Repairing an Inconsistent Directory

Occasionally, a directory entry will become inconsistent. This happens when there is a conflict between file server replicas that Coda cannot automatically resolve or a reintegration failed because of a local update the conflicts with the global state. The most common causes of a conflict are when the file servers are partitioned and a file is changed on more than one of the partitions or when a disconnected client updates a file that is also updated on the servers. When this happens, the directory containing the conflict will now look like a symbolic link and will be pointing to its file identifier (fid). For example, if a directory, conflict, is inconsistent, it will now appear as:

% ls -l conflict
lr--r--r--  1 root      27 Mar 23 14:52 conflict -> @@7f0000b3.00000005.0000011a

Most applications will return the error File not found when they try to open a file that is inconsistent. You need to resolve this conflict by using the repair(1) tool.

Server/Server Conflicts

Once you run repair, you need to do a beginRepair on the object that is inconsistent. After beginRepair is issued, the inconsistent directory will have an entry for each of the replicated volumes. You can look at all of these to decide which copy you want. Use repair to copy the correct version and clear the inconsistency. In the following example the file conflict/example is replicated on three servers. It has gone inconsistent.

% ls -lL conflict
lr--r--r--  1 root           27 Dec 20 13:12 conflict -> @@7f0002ec.000000e3.000005d1
% repair
The repair tool can be used to manually repair files and directories 
that have diverging replicas.  You will first need to do a "beginRepair" 
which will expose the replicas of the inconsistent object as its children.


If you are repairing a directory, you will probably use the "compareDir" and "doRepair" commands.

For inconsistent files you will only need to use the "doRepair" command.

If you want to REMOVE an inconsistent object, use the "removeInc" command.

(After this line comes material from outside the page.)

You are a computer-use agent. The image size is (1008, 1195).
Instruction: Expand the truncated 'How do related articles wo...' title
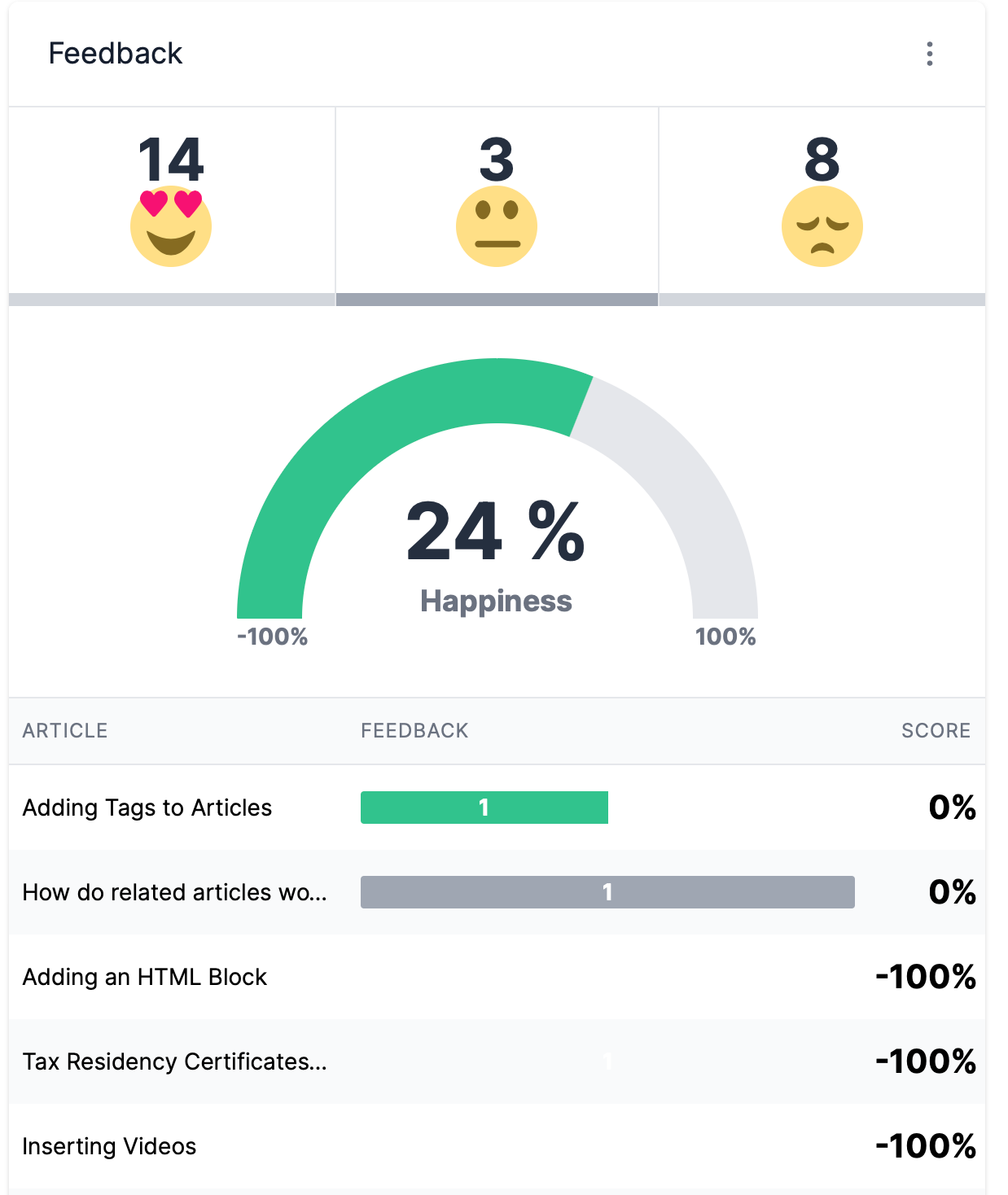(174, 892)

Help on individual commands can also be obtained using the "help" facility.
* begin conflict
a server-server-conflict repair session started
use the following commands to repair the conflict:
	comparedirs
	removeinc
	dorepair
* ^Z
Stopped
% ls conflict
gershwin.coda.cs.cmu.edu	schumann.coda.cs.cmu.edu
% ls conflict/*
conflict/gershwin.coda.cs.cmu.edu:
example

conflict/schumann.coda.cs.cmu.edu:
example
% fg
repair
compare
Pathname of Object in conflict? [conflict]
Pathname of repair file produced?  [] /tmp/fix

 
NAME/NAME CONFLICT EXISTS FOR example

-rw-r--r--  1 raiff           0 Dec 20 13:10 gershwin.coda.cs.cmu.edu/example
-rw-r--r--  1 -101            0 Dec 20 13:11 schumann.coda.cs.cmu.edu/example


/coda/project/coda/demo/basic/rep/conflict/gershwin.coda.cs.cmu.edu/example
	Fid: (0xb0.612) VV:(0 2 0 0 0 0 0 0)(0x8002f23e.30c6e9aa)
/coda/project/coda/demo/basic/rep/conflict/schumann.coda.cs.cmu.edu/example
	Fid: (0x9e.5ea) VV:(2 0 0 0 0 0 0 0)(0x8002ce17.30d56fb9)
Should /coda/project/coda/demo/basic/rep/conflict/gershwin.coda.cs.cmu.edu/example be removed?  [no] yes
Should /coda/project/coda/demo/basic/rep/conflict/schumann.coda.cs.cmu.edu/example be removed?   [no]  
Do you want to repair the name/name conflicts  [yes]  
Operations to resolve conflicts are in /tmp/fix
* do
Pathname of object in conflict?  [conflict]  
Pathname of fix file? [/tmp/fix]
OK to repair "conflict" by fixfile "/tmp/fix"?  [no] yes
SCHUMANN.CODA.CS.CMU.EDU  succeeded
GERSHWIN.CODA.CS.CMU.EDU  succeeded
* quit
% ls conflict
example
% exit

Local/Global Conflicts

Local/global conflicts are caused by reintegration failures, which means that the mutations performed while the client was disconnected are in conflict with the mutations performed on the servers from other clients during the disconnection. The objects involved in local/global conflict are represented in the same fashion as server/server conflicts, i.e., they become dangling symbolic links.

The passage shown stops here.